**DOCUMENT SEGMENT:**
* * *

An AI-powered study has revealed that rare, penetrant genetic mutations confer ten times the risk of everyday diseases compared with common variants in the same genes.
Among nearly half a million people studied, nearly all carried at least one rare, penetrant mutation for conditions that ranged from cardiovascular disease to Alzheimer’s, osteoporosis, dyslipidemia, and liver disorders.
The findings, published in Science, indicate the potential value in sequencing the genomes of apparently healthy people.
“What we find is that 97% of otherwise healthy people in the general population carried highly actionable variants for clinically relevant conditions,” said corresponding author Kyle Kai-How Farh, PhD, principal investigator at the Illumina AI lab, which is behind the algorithm that powered the study.
“Up to now we’ve learned that you need genome sequencing if you have a rare disease or cancer—but actually it looks like every healthy person in the population has highly impactful variants in our genomes that are clinically relevant and are important to be informed about.”
The study deployed PrimateAI-3D, an Illumina algorithm that is based on deep-learning architecture similar to the large language model ChatGPT but using genome sequences instead of linguistic constructs.
The three-dimensional, convolutional neural network was trained using common genetic variants identified from sequencing 809 animals from 233 species of non-human primates, representing all 16 families and over 86% of living genera.
This information was then compared with the human genome under the premise that, because the species are closely related, variants that are tolerated through natural selection in other primates are unlikely to cause disease in humans.

* * *

**ASSIGNED TASK 1:** Rewrite the part of the article about rare genetic mutations starting with "The three-dimensional, convolutional" and going on through "disease in humans.", putting "apes" in place of every "primates".
**ASSIGNED TASK 2:** Summarize the article about rare genetic mutations in two sentences.
**ASSIGNED TASK 3:** According to the article about rare genetic mutations, how many species of non-human primates were represented in the animals used to train the neural network?
The lines after the article about rare genetic mutations are not needed.

**PROVIDED DATA:**
* * *

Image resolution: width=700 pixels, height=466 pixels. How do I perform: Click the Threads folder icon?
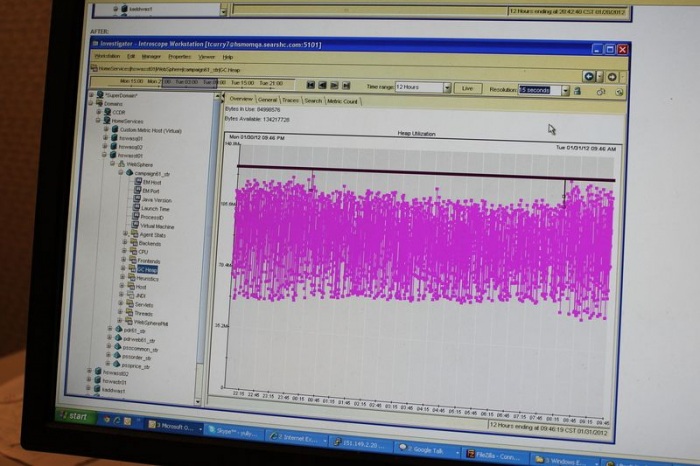(130, 313)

* * *

**YOUR RESPONSE 1:**
The three-dimensional, convolutional neural network was trained using common genetic variants identified from sequencing 809 animals from 233 species of non-human apes, representing all 16 families and over 86% of living genera.
This information was then compared with the human genome under the premise that, because the species are closely related, variants that are tolerated through natural selection in other apes are unlikely to cause disease in humans.

**YOUR RESPONSE 2:** A study published in Science and powered by AI found that rare, penetrant genetic mutations confer ten times the risk of everyday diseases compared with common variants in the same genes, and that 97% of otherwise healthy people carried highly actionable variants for clinically relevant conditions. The study used PrimateAI-3D, an Illumina deep-learning algorithm trained on common variants from 809 animals of 233 non-human primate species, on the premise that variants tolerated in other primates are unlikely to cause disease in humans.

**YOUR RESPONSE 3:** 233 species.